It’s a Friday night, and after dinner I take out the trash and lock myself out of my apartment. The apartment manager’s not home, and I don’t expect her anytime soon since it’s a Friday night. The only other person who has my apartment key is in Chennai, India. My cell phone is locked inside. I’m wearing pajamas, and I have to pee.
After a few minutes of sitting alone outside, defeated, I suddenly realize I had opened my bedroom window a crack to let in some fresh air. It might be possible to break in by removing the screen.
I wade through weeds, spiders, and an abandoned toilet behind my classy apartment building. I pry the screen off with a small shovel, the only tool I can find on my porch, and drag my broken lawn chair to below the window.

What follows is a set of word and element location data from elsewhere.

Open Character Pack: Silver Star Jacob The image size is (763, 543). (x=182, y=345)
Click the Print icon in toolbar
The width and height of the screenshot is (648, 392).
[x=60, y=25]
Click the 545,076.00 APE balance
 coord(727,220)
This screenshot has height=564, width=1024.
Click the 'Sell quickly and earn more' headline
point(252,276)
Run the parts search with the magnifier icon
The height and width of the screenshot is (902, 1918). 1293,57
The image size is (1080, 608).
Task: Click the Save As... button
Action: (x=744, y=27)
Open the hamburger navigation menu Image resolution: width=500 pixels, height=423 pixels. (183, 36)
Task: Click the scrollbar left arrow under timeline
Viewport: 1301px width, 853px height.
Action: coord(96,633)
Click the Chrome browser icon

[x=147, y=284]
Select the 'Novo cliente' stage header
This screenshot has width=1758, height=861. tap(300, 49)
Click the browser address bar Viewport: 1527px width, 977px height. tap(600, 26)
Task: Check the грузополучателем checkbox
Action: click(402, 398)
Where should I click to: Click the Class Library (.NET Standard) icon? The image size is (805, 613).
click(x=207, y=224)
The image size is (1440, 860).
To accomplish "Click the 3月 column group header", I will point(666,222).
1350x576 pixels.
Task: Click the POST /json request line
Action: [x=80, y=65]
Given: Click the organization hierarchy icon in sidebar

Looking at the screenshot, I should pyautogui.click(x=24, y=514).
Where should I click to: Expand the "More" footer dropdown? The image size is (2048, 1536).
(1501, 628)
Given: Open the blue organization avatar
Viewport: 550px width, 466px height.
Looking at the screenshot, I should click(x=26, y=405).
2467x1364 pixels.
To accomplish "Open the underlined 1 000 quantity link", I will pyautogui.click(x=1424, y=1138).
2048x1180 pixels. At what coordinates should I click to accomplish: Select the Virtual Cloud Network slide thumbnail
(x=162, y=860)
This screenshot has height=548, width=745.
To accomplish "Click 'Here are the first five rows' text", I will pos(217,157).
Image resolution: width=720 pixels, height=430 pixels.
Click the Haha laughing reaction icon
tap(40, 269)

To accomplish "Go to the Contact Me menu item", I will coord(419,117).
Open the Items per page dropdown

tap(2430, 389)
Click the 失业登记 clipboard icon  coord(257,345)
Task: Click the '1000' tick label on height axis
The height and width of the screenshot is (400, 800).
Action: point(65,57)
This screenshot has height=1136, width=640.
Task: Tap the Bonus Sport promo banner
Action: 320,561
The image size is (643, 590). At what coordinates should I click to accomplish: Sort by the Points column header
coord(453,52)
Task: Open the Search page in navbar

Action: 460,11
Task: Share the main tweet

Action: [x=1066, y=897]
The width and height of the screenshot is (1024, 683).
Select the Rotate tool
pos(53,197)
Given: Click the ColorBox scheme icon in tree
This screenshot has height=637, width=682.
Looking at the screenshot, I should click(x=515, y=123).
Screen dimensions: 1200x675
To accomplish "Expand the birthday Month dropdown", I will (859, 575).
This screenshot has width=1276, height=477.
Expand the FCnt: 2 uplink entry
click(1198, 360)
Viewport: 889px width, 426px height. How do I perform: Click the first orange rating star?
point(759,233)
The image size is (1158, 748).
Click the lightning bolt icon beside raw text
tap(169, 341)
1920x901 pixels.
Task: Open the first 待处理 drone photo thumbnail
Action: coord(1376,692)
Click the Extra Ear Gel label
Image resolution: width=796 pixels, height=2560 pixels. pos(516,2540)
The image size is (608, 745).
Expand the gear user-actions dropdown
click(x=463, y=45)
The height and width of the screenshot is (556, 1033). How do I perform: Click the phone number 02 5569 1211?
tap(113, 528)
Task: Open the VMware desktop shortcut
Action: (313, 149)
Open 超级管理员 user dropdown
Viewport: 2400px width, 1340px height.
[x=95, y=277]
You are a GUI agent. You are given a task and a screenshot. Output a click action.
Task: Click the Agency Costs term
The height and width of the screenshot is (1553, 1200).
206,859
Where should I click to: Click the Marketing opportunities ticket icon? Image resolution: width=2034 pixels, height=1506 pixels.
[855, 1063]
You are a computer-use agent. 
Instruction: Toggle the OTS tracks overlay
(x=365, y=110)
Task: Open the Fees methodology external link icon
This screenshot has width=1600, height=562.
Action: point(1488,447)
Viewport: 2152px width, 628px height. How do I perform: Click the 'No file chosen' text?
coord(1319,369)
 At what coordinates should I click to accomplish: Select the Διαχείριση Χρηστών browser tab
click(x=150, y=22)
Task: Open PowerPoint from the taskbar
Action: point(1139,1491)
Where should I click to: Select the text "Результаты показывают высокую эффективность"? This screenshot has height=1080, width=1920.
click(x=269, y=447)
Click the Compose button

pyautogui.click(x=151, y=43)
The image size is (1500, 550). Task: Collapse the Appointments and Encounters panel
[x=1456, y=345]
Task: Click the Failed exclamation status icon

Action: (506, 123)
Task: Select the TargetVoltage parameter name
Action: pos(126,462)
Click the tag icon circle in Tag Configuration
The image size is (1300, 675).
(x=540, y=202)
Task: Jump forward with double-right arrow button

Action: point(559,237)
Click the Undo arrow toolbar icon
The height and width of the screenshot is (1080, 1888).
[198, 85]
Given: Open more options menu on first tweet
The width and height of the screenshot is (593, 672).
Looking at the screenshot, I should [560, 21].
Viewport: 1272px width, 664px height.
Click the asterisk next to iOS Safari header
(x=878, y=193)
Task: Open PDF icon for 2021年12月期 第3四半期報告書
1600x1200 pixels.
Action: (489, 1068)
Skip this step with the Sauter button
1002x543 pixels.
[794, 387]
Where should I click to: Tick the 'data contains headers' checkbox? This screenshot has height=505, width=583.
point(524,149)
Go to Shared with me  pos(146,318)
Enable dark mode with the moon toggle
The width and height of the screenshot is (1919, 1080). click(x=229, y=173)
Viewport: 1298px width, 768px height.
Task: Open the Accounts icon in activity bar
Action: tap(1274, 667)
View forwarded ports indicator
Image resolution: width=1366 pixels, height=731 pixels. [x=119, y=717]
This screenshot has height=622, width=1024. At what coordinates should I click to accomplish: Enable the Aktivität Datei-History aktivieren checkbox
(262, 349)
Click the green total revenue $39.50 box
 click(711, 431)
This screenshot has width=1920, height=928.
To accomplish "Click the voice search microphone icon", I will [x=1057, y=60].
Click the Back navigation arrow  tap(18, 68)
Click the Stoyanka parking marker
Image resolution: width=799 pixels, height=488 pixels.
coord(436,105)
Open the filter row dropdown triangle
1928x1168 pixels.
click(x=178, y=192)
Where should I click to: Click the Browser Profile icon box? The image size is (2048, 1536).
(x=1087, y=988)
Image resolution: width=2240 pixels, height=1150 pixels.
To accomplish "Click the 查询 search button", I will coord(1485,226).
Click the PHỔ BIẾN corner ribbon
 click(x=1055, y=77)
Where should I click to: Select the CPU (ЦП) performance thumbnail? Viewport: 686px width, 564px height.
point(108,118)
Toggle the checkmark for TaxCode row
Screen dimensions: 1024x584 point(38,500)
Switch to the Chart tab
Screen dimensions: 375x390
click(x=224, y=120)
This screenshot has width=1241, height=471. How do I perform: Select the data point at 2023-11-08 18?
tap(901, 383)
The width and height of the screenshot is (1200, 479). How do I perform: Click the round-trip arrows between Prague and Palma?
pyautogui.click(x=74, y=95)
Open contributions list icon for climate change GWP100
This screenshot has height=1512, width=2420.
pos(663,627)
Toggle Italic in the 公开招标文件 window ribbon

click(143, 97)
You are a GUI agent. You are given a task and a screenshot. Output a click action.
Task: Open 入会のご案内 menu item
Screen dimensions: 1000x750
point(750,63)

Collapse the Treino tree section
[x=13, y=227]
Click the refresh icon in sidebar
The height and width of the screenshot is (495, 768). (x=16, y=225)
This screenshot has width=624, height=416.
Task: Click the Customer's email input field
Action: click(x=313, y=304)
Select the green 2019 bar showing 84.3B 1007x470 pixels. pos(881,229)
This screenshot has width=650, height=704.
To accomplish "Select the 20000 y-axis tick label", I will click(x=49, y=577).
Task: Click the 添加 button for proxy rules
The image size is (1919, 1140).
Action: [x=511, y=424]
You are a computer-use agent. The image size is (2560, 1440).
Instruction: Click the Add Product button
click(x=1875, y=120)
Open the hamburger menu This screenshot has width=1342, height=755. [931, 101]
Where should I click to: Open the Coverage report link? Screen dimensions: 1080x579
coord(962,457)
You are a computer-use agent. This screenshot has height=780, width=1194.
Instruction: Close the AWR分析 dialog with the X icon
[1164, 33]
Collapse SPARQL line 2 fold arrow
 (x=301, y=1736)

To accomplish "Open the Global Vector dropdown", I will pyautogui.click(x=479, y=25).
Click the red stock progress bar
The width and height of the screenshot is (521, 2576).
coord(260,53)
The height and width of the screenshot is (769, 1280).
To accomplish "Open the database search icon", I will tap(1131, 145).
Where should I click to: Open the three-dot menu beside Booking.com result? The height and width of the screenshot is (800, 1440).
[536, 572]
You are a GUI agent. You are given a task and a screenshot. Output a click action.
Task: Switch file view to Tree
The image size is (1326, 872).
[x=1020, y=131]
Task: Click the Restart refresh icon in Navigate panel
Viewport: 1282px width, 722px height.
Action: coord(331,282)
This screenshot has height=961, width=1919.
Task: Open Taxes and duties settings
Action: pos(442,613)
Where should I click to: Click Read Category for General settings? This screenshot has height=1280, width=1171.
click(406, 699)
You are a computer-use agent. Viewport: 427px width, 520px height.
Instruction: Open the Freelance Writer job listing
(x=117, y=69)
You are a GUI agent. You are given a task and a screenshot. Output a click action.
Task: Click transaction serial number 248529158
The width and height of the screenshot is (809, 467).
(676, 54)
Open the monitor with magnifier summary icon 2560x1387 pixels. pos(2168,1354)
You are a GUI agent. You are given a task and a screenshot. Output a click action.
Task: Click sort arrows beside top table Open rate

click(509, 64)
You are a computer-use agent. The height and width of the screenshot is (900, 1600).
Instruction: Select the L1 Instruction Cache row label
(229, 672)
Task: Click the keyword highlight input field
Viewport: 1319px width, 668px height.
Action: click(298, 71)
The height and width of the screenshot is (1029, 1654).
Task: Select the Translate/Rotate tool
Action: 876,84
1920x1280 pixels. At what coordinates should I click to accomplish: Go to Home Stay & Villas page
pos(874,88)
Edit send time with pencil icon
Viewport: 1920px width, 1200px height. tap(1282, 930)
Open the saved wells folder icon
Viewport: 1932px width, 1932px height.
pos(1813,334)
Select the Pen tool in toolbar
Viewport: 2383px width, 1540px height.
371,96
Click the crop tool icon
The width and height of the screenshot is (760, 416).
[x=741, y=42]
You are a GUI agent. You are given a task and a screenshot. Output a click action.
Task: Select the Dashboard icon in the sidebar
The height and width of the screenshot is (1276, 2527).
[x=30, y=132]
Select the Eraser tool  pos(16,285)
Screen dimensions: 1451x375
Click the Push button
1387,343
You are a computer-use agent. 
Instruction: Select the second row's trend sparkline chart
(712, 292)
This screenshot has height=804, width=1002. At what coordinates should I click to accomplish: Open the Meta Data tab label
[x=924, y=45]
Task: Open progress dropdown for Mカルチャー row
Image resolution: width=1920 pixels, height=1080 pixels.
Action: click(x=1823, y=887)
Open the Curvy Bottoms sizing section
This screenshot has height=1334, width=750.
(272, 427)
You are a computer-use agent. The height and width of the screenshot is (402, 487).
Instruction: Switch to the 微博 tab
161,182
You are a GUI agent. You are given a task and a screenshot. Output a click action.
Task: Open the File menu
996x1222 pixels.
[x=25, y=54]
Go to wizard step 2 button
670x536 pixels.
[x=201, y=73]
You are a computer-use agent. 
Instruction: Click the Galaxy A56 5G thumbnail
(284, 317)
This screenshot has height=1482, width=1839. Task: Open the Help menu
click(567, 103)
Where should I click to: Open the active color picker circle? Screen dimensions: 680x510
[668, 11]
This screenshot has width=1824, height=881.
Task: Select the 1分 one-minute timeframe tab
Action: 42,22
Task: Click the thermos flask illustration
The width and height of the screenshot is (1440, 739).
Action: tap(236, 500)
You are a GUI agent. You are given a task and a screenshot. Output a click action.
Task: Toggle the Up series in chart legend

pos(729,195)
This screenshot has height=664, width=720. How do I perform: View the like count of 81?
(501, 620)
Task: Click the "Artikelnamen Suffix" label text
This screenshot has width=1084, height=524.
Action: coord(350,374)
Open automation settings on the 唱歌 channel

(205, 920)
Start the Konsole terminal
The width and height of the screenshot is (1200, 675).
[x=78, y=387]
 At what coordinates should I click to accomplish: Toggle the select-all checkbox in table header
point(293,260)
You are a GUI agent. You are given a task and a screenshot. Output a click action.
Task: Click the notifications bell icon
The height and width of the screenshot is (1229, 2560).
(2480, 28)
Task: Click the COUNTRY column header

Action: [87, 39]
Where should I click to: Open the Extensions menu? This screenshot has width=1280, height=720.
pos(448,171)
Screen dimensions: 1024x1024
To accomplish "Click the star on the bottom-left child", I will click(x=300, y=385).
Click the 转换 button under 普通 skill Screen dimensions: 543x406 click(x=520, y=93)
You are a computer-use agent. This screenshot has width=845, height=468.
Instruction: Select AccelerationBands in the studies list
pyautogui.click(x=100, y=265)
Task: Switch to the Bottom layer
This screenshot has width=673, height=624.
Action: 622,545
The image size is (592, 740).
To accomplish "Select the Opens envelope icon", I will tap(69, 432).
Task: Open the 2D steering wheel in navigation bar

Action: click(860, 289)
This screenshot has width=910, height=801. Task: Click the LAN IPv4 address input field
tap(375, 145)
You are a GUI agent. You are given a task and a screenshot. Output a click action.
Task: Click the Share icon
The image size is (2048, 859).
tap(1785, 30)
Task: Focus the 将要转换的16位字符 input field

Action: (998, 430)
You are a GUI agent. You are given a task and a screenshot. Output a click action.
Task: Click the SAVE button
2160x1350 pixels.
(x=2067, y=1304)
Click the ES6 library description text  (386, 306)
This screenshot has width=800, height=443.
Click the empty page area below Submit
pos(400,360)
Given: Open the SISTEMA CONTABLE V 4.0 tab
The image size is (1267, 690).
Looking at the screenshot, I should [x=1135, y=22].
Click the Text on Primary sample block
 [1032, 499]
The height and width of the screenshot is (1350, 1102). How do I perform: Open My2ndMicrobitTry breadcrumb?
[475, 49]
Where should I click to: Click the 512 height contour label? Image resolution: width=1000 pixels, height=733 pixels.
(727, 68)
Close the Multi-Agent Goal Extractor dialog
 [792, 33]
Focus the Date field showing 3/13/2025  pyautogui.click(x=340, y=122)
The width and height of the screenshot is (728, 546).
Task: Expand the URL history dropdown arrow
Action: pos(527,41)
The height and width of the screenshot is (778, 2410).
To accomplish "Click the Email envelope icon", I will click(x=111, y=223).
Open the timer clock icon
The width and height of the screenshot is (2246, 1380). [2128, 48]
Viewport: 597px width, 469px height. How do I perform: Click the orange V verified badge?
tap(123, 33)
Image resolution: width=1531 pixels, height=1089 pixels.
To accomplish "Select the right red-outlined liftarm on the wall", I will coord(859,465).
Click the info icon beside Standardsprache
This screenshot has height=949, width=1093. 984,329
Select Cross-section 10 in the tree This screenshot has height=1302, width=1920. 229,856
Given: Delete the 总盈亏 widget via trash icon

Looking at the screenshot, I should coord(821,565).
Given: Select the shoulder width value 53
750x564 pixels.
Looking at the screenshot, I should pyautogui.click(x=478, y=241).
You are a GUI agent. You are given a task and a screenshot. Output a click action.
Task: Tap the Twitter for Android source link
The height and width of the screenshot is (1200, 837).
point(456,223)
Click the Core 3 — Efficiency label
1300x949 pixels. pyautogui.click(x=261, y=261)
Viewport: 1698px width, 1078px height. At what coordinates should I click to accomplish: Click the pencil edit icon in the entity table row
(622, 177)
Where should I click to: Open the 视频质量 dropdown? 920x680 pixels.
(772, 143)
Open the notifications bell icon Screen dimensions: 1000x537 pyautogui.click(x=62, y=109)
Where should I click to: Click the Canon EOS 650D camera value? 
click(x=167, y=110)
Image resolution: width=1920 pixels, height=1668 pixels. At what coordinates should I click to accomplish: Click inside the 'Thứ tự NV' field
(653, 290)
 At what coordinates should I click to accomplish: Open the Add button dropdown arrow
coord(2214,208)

I hoist myself up and stick my head in to survey the landing area.
It is at this point that I realize I have just broken into my neighbor’s apartment. Yes, that’s right, they’d also opened up their window a crack to let in some fresh air and burglars. I quickly (and quietly) replace their screen and move on to the next apartment I need to vandalize.
By now I have it down. In less than five minutes, I successfully fall to my bedroom floor. I wonder if my neighbors have called the cops and whether they’re going to perform fingerprint analysis on the screen door. I try to decide whether I should waive my Miranda rights or ask for a lawyer. After putting clothes on and relieving myself, I go see if my neighbors are home. They are, and they inform me that they hadn’t heard a thing. I not only managed to break into two apartments within a half hour, I did it stealthily. I am thrilled to know I have other marketable skills besides editing, which is my day job. Imagine what I could do with some lock picks and a blowtorch.